_Assigned task_
Keep every line in which "profile" occurs and drop the rest of the data.

[Records contained in a dataset]
-*-*-

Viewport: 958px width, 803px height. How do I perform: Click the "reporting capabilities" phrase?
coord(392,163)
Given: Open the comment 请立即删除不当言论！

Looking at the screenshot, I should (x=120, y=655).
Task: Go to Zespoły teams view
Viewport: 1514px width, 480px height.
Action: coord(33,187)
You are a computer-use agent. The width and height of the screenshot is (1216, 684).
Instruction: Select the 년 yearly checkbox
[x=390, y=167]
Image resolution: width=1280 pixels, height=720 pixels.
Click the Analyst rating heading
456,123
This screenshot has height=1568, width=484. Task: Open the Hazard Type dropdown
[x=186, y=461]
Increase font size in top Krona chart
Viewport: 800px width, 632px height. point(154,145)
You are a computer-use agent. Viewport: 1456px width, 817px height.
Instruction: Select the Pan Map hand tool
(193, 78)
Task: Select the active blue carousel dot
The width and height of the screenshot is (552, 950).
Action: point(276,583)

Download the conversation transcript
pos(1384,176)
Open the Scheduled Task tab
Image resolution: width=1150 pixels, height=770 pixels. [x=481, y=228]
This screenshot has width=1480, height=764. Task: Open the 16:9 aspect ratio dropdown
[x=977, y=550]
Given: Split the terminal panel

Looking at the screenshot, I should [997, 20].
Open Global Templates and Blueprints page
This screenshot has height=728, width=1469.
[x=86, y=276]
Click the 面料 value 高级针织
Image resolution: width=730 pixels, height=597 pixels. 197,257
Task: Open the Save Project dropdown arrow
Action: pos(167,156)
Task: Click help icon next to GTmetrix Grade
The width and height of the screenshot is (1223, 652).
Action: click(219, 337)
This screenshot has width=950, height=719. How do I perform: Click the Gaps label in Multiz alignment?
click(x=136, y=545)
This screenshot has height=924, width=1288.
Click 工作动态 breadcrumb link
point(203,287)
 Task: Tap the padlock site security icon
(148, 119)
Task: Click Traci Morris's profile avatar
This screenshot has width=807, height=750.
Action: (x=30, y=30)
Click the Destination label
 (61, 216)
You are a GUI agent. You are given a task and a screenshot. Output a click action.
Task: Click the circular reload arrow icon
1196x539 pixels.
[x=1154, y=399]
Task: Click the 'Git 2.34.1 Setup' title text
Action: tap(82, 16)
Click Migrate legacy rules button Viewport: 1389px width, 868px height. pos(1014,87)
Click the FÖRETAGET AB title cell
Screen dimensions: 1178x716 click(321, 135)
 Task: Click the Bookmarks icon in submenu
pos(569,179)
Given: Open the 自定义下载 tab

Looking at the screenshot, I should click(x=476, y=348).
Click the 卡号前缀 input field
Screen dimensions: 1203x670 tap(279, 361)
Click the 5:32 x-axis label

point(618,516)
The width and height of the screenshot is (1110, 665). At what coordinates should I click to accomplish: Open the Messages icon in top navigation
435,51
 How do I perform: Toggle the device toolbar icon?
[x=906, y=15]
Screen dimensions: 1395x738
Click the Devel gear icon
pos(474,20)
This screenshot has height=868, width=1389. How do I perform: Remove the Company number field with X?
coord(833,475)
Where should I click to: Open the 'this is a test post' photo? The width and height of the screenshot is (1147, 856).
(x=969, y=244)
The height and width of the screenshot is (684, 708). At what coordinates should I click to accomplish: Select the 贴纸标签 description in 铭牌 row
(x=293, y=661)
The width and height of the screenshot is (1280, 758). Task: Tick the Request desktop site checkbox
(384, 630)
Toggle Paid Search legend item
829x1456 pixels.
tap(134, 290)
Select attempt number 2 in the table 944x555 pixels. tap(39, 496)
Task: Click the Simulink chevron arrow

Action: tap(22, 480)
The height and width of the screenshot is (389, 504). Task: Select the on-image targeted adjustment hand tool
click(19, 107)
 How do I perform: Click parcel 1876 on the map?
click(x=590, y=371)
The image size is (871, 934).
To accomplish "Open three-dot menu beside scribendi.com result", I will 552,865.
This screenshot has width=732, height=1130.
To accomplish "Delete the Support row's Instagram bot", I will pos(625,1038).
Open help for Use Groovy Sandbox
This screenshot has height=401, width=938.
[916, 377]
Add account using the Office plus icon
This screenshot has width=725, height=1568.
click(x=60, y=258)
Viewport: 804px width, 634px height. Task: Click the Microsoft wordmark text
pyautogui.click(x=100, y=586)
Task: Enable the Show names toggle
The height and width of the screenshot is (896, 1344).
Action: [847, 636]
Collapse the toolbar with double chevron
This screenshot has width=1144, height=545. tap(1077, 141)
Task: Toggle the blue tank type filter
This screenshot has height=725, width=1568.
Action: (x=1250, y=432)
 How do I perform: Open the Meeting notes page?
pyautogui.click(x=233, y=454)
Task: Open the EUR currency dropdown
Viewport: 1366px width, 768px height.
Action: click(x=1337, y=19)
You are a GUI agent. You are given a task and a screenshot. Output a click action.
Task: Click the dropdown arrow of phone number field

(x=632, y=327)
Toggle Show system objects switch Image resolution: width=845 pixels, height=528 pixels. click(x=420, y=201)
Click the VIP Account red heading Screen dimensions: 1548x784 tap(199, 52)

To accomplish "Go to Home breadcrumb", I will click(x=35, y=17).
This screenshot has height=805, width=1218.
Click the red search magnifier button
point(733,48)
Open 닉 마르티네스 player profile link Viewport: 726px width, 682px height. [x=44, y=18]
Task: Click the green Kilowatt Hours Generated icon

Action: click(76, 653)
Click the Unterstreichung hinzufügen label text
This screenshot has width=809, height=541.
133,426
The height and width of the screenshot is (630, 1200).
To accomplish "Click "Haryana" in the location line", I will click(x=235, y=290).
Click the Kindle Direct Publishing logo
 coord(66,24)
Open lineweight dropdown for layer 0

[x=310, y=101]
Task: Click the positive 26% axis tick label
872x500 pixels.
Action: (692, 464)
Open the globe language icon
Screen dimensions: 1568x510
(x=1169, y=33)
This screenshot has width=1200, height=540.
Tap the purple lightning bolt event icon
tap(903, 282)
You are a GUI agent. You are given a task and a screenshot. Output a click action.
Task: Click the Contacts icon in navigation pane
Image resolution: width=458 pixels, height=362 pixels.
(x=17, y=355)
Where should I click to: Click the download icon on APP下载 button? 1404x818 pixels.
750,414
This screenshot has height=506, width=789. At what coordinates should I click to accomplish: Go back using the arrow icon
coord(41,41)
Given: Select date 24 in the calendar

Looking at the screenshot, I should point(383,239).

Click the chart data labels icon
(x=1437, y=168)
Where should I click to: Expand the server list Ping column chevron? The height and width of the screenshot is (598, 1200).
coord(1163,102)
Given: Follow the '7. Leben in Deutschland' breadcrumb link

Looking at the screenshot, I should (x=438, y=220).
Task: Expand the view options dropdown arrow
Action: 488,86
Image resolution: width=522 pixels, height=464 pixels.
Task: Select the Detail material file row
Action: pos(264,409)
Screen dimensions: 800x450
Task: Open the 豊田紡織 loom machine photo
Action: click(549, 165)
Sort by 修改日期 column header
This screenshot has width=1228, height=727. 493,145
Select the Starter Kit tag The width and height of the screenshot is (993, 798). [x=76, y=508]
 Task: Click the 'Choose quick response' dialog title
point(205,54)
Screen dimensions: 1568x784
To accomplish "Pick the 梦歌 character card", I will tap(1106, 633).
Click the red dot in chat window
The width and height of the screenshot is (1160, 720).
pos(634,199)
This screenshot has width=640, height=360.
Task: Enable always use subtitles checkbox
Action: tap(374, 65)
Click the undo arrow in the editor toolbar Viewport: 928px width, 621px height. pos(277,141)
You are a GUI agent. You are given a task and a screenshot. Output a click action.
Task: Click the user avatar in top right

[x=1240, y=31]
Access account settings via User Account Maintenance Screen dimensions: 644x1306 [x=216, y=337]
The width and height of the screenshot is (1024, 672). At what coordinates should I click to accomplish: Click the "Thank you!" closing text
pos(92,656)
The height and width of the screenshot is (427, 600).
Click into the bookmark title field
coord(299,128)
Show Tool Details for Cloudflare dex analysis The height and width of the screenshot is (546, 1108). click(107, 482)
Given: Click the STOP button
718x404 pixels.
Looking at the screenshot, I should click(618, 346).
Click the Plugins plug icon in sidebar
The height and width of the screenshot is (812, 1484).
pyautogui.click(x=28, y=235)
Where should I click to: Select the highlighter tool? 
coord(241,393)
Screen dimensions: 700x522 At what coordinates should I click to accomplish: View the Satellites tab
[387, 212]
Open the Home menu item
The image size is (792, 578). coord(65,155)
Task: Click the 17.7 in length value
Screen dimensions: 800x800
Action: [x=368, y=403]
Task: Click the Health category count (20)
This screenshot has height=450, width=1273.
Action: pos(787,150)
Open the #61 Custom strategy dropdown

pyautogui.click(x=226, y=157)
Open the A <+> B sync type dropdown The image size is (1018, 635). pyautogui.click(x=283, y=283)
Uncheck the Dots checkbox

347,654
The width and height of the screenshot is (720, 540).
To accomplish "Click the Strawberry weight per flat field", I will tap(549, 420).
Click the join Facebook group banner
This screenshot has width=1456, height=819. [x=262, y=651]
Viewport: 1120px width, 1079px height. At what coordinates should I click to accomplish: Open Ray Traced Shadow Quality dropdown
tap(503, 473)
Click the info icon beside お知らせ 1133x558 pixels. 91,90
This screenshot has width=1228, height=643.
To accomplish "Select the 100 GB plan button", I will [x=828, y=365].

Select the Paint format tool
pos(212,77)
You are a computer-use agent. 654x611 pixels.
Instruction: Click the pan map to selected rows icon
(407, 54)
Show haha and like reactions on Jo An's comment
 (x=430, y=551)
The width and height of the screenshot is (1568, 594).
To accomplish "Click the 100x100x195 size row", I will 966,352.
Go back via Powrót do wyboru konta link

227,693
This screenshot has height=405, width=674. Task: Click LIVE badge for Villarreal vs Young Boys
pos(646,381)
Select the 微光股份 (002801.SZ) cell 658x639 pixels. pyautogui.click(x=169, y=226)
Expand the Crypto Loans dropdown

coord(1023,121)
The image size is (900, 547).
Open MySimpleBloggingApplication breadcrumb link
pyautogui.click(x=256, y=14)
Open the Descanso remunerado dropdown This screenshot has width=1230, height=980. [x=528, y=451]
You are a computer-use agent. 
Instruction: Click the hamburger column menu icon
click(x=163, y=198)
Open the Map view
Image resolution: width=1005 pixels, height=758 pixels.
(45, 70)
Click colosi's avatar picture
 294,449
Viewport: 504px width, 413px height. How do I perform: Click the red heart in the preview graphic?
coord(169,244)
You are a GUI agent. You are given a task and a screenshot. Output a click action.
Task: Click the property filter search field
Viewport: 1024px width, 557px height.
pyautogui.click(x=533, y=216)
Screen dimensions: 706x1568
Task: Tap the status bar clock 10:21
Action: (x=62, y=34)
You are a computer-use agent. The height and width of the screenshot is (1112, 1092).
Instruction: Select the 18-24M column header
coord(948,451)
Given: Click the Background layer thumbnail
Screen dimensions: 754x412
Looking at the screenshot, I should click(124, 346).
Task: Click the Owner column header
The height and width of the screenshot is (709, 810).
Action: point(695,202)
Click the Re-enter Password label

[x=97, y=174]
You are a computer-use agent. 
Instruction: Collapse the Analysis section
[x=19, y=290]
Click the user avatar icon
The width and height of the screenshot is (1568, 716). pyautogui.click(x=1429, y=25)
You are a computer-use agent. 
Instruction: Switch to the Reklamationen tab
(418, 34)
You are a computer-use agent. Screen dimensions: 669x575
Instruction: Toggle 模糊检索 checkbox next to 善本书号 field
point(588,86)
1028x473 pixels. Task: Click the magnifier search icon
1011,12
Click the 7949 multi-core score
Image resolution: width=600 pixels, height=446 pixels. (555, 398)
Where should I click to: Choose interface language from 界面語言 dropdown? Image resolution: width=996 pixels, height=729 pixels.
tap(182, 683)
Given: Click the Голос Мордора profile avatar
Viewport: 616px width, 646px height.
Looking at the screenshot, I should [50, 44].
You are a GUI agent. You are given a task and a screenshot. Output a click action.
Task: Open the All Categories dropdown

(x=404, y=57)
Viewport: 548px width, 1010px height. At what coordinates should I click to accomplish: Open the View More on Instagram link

-*-*-

_Result_
Task: Click Traci Morris's profile avatar
Open 닉 마르티네스 player profile link Viewport: 726px width, 682px height. [x=44, y=18]
Given: Click the Голос Мордора profile avatar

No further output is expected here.